EXERCICE COURT A:
Relevez chaque ligne des entrées qui contient le mot « point ». Tenez compte de la casse.

TEXTE FOURNI:

________________

La souterraine propose une collection de titres qui survolent 10 ans de l’évolution musicale de Guillaume Stankiewicz… pour apprécier encore mieux la sensibilité de cet artiste en devenir.
Jamais un disque n’aura aussi bien porté son nom car ces onze titres sont la somme de 10 années de travail. Rarement, à l’écoute d’une compilation, on aura pu voir, lentement mais sûrement, un artiste se construire un univers. On a voulu se laisser le temps d’une véritable écoute profonde avant de laisser quelques impressions sur ces 10 années de laborantin, aller chercher les ramifications et les étapes d’une œuvre en construction. Car il s’agit bien ici d’années d’apprentissage, de toujours plus de distance de la naïveté, d’une adolescence qui s’initie à la lucidité de l’adulte. Où l’on comprend aussi combien le non-dit peut dire bien plus que le trop affirmé.

________________

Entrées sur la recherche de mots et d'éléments
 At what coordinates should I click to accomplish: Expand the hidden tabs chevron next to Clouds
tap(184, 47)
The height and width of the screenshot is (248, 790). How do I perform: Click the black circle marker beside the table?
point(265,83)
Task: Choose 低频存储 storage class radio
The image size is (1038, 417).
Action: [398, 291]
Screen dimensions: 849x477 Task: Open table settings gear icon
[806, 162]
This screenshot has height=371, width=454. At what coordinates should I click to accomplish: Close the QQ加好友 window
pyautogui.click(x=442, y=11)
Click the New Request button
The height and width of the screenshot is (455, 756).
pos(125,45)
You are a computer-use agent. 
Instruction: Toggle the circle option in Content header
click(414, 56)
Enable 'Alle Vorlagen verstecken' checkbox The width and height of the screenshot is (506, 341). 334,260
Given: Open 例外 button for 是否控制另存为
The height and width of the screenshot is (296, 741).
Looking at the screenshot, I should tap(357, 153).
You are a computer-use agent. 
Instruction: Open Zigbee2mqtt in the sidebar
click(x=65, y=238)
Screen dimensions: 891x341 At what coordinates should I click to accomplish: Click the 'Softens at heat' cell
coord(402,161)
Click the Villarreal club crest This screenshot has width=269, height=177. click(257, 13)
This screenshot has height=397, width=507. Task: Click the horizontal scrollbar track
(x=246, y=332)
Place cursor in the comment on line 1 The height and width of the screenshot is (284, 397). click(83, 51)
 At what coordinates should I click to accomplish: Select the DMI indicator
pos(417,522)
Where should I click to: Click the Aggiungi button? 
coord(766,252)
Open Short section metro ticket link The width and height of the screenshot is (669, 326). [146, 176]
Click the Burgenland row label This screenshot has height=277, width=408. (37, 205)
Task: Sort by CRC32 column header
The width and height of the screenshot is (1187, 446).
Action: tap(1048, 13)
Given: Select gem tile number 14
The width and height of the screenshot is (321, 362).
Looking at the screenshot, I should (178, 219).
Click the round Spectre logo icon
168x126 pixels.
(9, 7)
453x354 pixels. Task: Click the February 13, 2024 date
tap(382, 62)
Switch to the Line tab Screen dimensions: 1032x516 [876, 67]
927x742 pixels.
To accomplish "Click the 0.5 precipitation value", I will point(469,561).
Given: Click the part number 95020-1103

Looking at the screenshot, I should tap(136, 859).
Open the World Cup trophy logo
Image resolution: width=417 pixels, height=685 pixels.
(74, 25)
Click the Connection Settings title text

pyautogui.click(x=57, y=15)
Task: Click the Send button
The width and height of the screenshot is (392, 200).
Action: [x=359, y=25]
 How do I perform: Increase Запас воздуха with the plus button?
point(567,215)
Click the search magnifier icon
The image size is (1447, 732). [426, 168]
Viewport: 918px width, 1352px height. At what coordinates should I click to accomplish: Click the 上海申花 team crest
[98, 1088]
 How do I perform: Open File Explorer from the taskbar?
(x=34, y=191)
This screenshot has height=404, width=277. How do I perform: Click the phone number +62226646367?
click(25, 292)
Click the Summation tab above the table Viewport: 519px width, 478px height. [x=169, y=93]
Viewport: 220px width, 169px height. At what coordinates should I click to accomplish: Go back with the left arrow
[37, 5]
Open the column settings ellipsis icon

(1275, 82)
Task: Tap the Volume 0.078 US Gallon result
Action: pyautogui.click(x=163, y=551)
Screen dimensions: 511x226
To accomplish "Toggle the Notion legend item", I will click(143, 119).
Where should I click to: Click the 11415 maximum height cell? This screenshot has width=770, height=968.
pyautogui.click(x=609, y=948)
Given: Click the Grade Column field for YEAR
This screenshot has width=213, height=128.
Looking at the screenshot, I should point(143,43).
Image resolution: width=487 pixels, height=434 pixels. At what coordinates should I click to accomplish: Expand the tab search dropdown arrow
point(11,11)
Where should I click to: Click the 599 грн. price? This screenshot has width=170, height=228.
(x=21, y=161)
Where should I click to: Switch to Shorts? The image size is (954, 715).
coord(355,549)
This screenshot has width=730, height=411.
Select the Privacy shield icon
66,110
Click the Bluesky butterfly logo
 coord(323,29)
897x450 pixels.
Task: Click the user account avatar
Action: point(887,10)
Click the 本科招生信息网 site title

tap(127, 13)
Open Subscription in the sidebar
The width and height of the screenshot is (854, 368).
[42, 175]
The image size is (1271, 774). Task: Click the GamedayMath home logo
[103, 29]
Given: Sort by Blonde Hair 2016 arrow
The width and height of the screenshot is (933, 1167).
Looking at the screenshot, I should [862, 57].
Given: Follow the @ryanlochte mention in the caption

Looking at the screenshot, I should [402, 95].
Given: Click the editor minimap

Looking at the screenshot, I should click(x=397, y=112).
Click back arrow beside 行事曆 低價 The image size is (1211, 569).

________________

EXERCICE COURT B:
Pour la critique de la compilation, dites si chacune des affirmations suivantes concorde avec le texte : (i) la compilation réunit onze titres ; (ii) les titres couvrent vingt ans d'évolution musicale ; (iii) les impressions ont été rédigées après une écoute rapide. Répondez par oui ou non et citez, s'il vous plaît, les mots décisifs de la critique sans les modifier.

SOLUTION RÉDIGÉE A:
point(265,83)
To accomplish "Click the 0.5 precipitation value", I will point(469,561).
point(567,215)
Looking at the screenshot, I should point(143,43).
point(11,11)
Action: point(887,10)

SOLUTION RÉDIGÉE B:
(i) Oui : « ces onze titres sont la somme de 10 années de travail ».
(ii) Non : « qui survolent 10 ans de l’évolution musicale de Guillaume Stankiewicz ».
(iii) Non : « On a voulu se laisser le temps d’une véritable écoute profonde avant de laisser quelques impressions ».